4.M. Kloczewiak, JM. Banks, L. Jin, ML. Brader: Mol Pharm., 4, 2022 (2022). DOI:10.1021/acs.molpharmaceut.2c00092
5.A. Micsonai, É. Bulyáki, J. Kardos: Methods in molecular biology (Clifton, N.J.), 2199, 175–189 (2021).
6.J. Kypr, I. Kejnovská, D. Renciuk, M. Vorlícková: Nucleic Acids Res., 37, 1713 (2009). DOI: 10.1093/nar/gkp026.
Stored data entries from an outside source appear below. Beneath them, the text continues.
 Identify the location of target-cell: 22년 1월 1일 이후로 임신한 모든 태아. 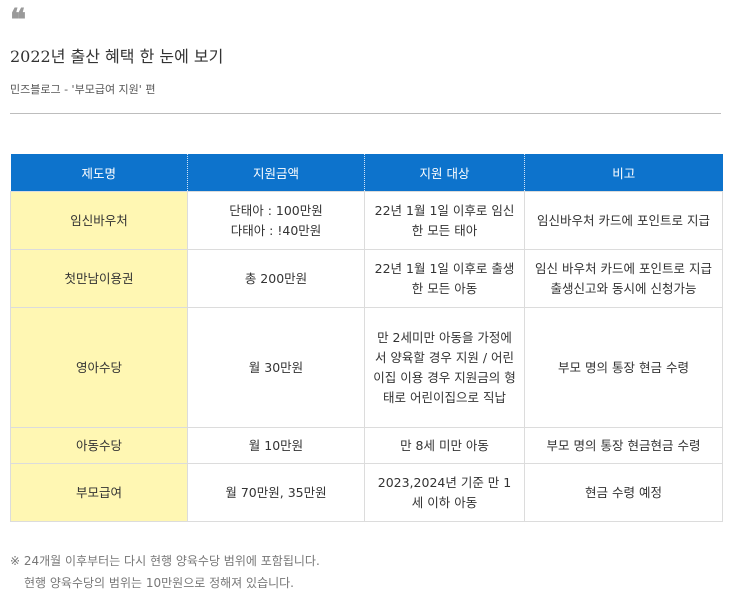
(444, 220).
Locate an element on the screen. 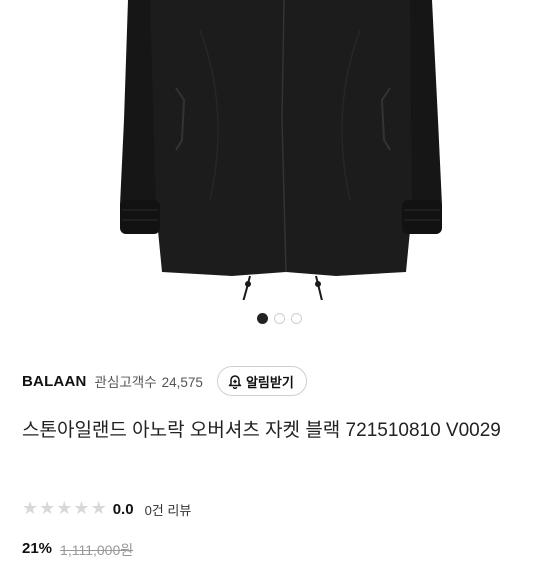 This screenshot has width=559, height=562. product-title: 스톤아일랜드 아노락 오버셔츠 자켓 블랙 721510810 V0029 is located at coordinates (262, 430).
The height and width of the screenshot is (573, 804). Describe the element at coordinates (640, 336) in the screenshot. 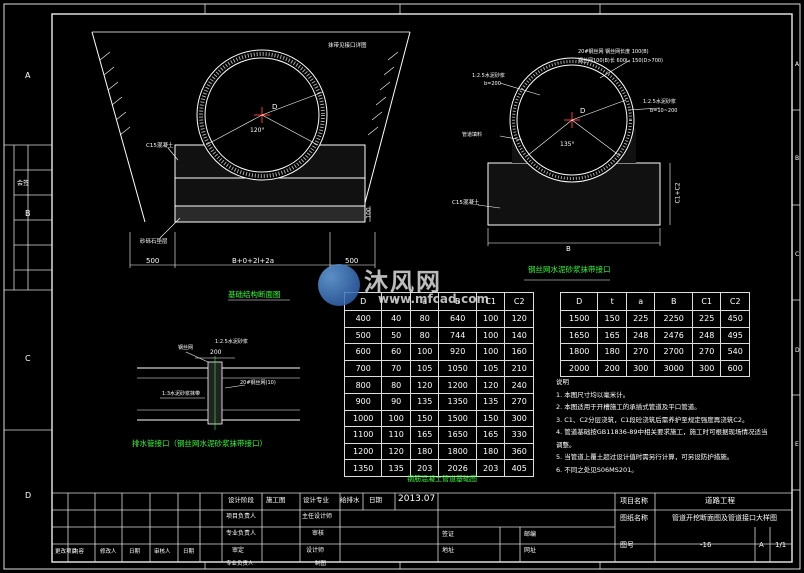

I see `right-table-cell: 248` at that location.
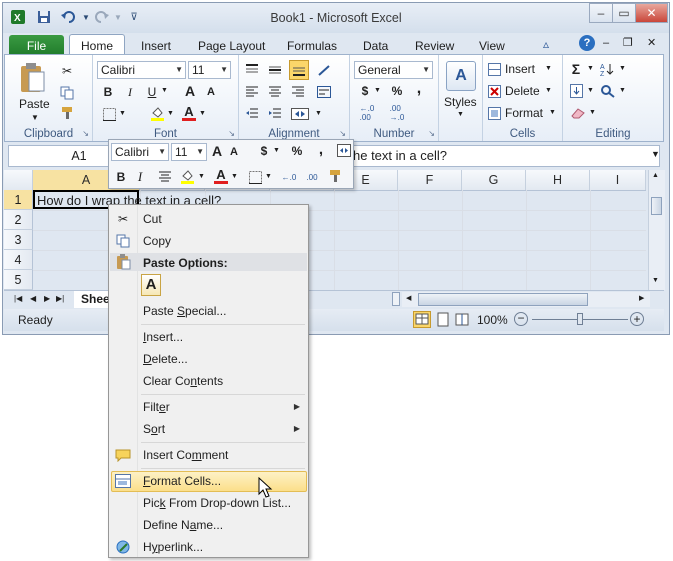 Image resolution: width=673 pixels, height=561 pixels. I want to click on merge-dropdown-icon: ▼, so click(318, 114).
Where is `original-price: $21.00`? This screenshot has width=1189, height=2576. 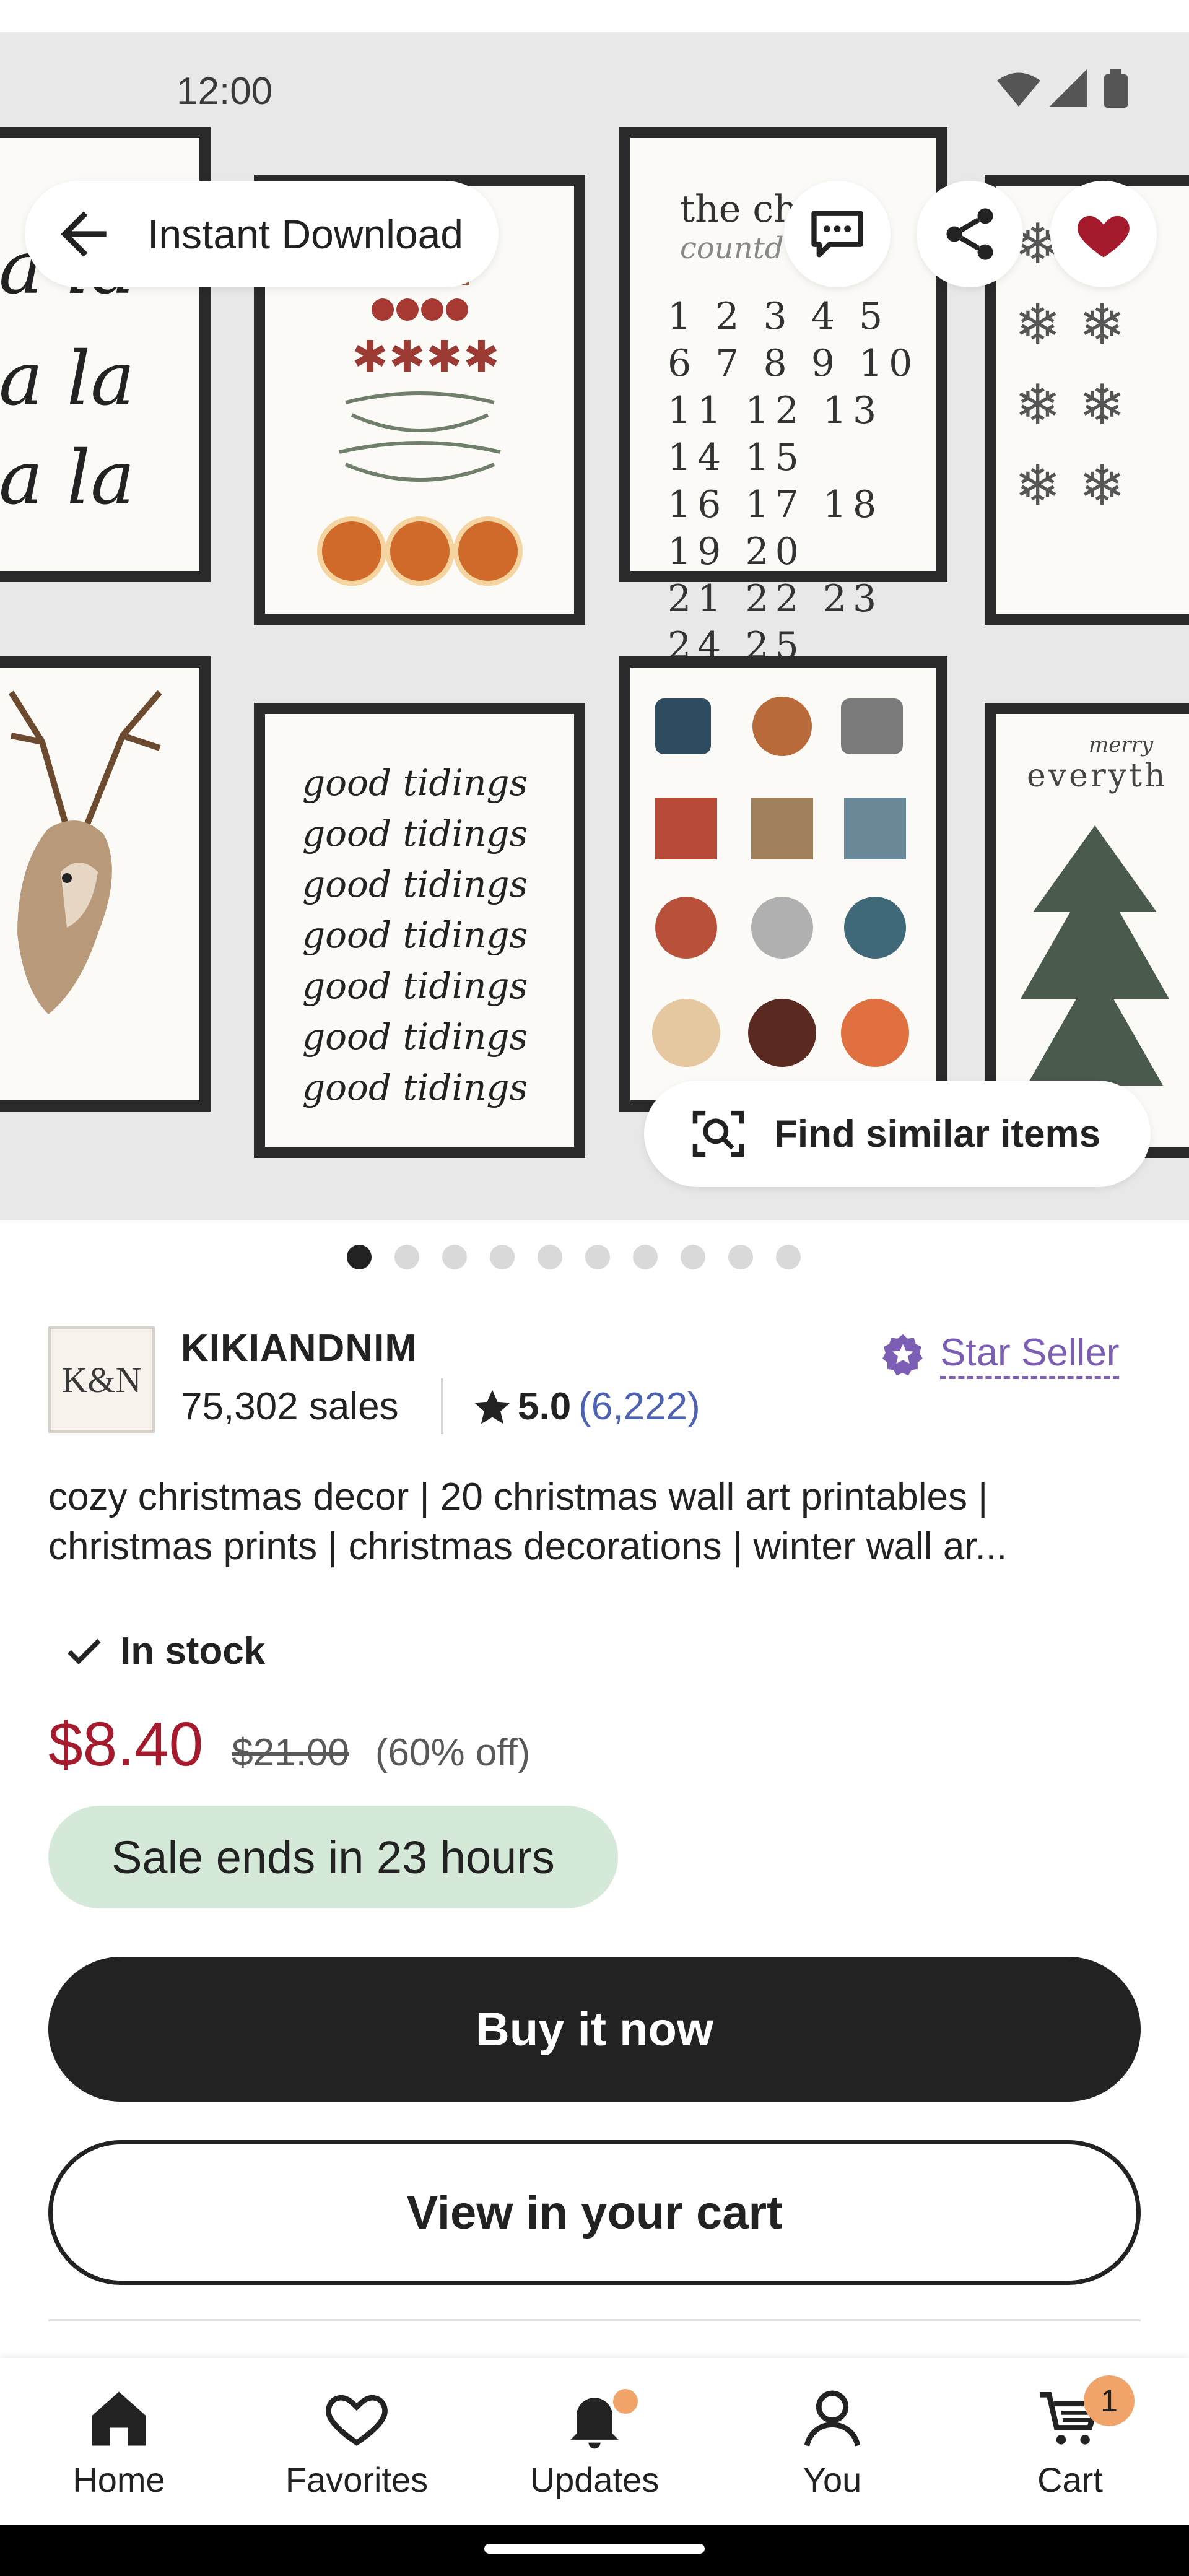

7.J. Anindita, H. Tanaka, T. Yamakawa, Y. Sato, C. Matsumoto, K. Ishizaki, T. Oyama, S. Suzuki, K. Ueda, K. Higashi, K. Moribe, K. Sasaki, Y. Ogura, E. Yonemochi, Y. Sakurai, H. Hatakeyama, H. Akita: Pharmaceutics, 26 (2024). DOI: 10.3390/pharmaceutics16020181.
This application has been developed with the help of Professor Hidetaka Akita, Associate Professor Hiroki Tanaka, and Dr. Yu Sakurai of the Department of Drug Delivery, Tohoku University, who provided us with samples.